Google is now expanding its efforts by identifying and seeding separate categories — including Next Chef, Next Comic, Next Vlogger.
“YouTube is doubling down on content creation as a core feature of its site,” Richard MacManus argues on ReadWriteWeb. “It is doing this across the whole spectrum of content creation: from amateur to professional, with a lot of gray in-between.”
A new Gartner study predicts that by 2016, consumers will store a third of their digital content in the cloud. This compares with only 7 percent in 2011.

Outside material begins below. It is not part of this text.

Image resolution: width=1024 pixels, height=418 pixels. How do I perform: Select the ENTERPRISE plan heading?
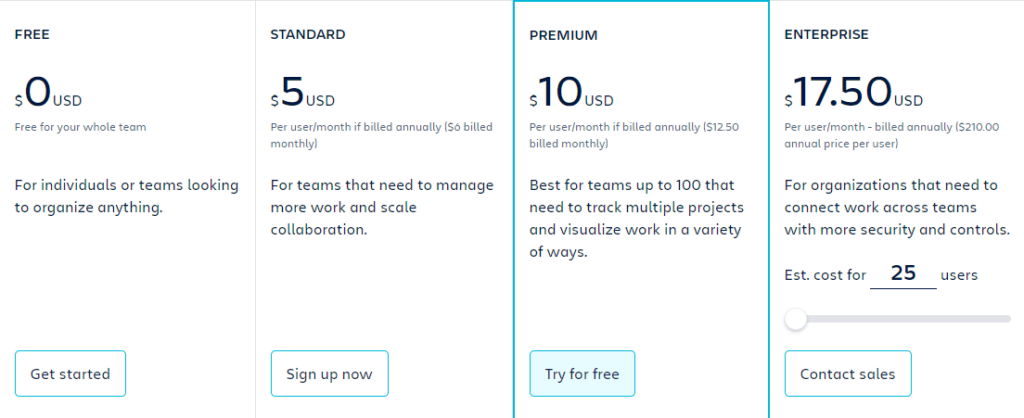[826, 35]
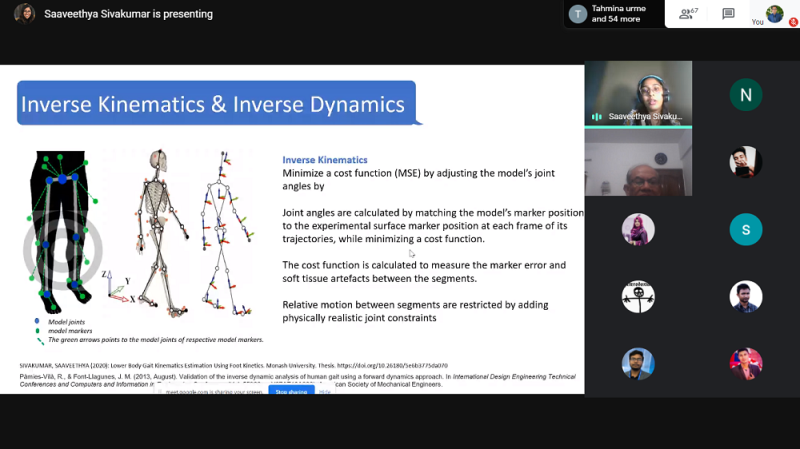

“Gartner believes consumers’ affinity for mobile devices such as smartphones and cameras — particularly those with high-end camera apertures — will help drive this increasing need for digital storage,” reports Slashdot.
The average amount of data stored by households will increase from 464GB last year to 3.3TB by 2016.
Consumer cloud services are now available from Google, Microsoft and Apple. Business services are also proliferating such as Google Apps, Microsoft Office 365, Salesforce and Oracle.
“As we enter the post-PC era, consumers are using multiple connected devices, the majority of which are equipped with cameras. With the emergence of the personal cloud, this fast-growing consumer digital content will quickly get disaggregated from connected devices,” writes Shalini Verma, principal research analyst at Gartner. “Cloud storage will grow with the emergence of the personal cloud, which in turn will simplify the direct-to-cloud model, allowing users to directly store user-generated content in the cloud.”